On August 23, 2013, the Company amended the revolving line of credit agreement and extended it to September 2014. All other terms remained consistent with the original agreement.
On June 18, 2014, the Company amended the revolving line of credit agreement to provide for an additional $2,000 of borrowings and extended the maturity date of the line of credit to September 2015. As of December 31, 2014, the Company had borrowed $2,000 against the available $4,000 on the revolving line of credit.
NOTE F - STOCK-BASED COMPENSATION
In July 2011, the Company granted to three employees options to purchase, in aggregate, 787,500 common shares at a price of $0.01 per share. The options have a seven-year expiration date and vest over a two-and-one-half-year term from the grant date, subject to various performance criteria; however, exercise, in all circumstances, is restricted to the earlier of a change of control by a noncurrent shareholder or a listing of the Company’s common stock on a public exchange. Since the performance criteria were not achieved in 2013, no compensation expense has been recorded. In January 2014, the vesting period expired, and as the performance condition was not met, the options were cancelled.
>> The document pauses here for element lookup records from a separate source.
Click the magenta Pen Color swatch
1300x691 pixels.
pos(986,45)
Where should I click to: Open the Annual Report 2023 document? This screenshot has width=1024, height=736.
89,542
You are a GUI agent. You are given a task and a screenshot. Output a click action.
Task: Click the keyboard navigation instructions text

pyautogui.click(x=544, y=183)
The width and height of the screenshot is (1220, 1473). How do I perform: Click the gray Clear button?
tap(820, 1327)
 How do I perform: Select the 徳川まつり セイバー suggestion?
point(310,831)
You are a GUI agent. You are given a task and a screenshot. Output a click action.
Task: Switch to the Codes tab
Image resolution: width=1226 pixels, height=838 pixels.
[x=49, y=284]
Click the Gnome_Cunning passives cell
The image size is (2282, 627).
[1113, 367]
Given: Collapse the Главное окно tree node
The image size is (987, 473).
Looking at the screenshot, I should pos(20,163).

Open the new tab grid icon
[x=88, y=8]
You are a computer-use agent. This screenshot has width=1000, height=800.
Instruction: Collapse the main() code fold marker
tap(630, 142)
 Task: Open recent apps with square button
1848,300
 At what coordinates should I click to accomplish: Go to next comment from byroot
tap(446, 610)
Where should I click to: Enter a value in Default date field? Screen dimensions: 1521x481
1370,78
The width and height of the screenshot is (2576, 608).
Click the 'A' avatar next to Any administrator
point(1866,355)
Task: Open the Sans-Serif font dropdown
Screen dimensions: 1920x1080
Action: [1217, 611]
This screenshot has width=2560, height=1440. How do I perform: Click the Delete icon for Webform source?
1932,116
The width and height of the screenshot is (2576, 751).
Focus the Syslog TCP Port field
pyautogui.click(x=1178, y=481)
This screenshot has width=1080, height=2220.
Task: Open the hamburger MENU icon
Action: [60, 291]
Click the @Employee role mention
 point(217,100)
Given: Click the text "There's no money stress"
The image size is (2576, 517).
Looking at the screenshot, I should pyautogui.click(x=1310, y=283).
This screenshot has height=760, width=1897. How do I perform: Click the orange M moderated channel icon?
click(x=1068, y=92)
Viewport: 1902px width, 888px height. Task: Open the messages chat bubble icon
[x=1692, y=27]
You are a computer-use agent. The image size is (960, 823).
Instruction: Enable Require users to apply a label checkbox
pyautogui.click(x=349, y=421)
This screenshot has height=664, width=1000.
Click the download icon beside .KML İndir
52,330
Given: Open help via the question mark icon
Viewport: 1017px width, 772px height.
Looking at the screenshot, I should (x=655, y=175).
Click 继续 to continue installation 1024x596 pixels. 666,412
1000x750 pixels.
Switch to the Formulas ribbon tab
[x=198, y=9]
NOTE G - STOCK APPRECIATION RIGHTS PLAN
On January 1, 2014, the company established a Stock Appreciation Rights (SAR) plan to retain and reward key employees. The Company authorized the issuance of up to 1,500,000 SARs. The SAR plan allows the SAR holders to participate in the proceeds of certain future sale transactions involving the Company, but the SARs do not have any of the rights or privileges of equity ownership and are not marketable or generally transferable under the plan. The payout on a trigger event is equal to an allocable share of the consideration from a trigger event reduced by the base value of the Company as determined by an independent third-party as of December 31, 2013. The plan also provides for a payout if the employment of a holder of vested SARs is terminated for any reason other than cause.
On January 1, 2014, 375,000 SARs were awarded to three employees. During the course of 2014, 225,000 SARs were canceled and returned to the eligible pool. On January 1, 2015, 50,000 SARs are scheduled to vest. During the year ended December 31, 2014, the Company recorded no compensation expense or related liability in connection with the issued SARs.
On January 1, 2015, the Company issued an additional 500,245 SARs to qualified employees and issued an additional 50,000 SARs to one key employee.
NOTE H - SUBSEQUENT EVENTS
The Company’s subsequent events were evaluated through April 27, 2015, when the consolidated financial statements were available to be issued.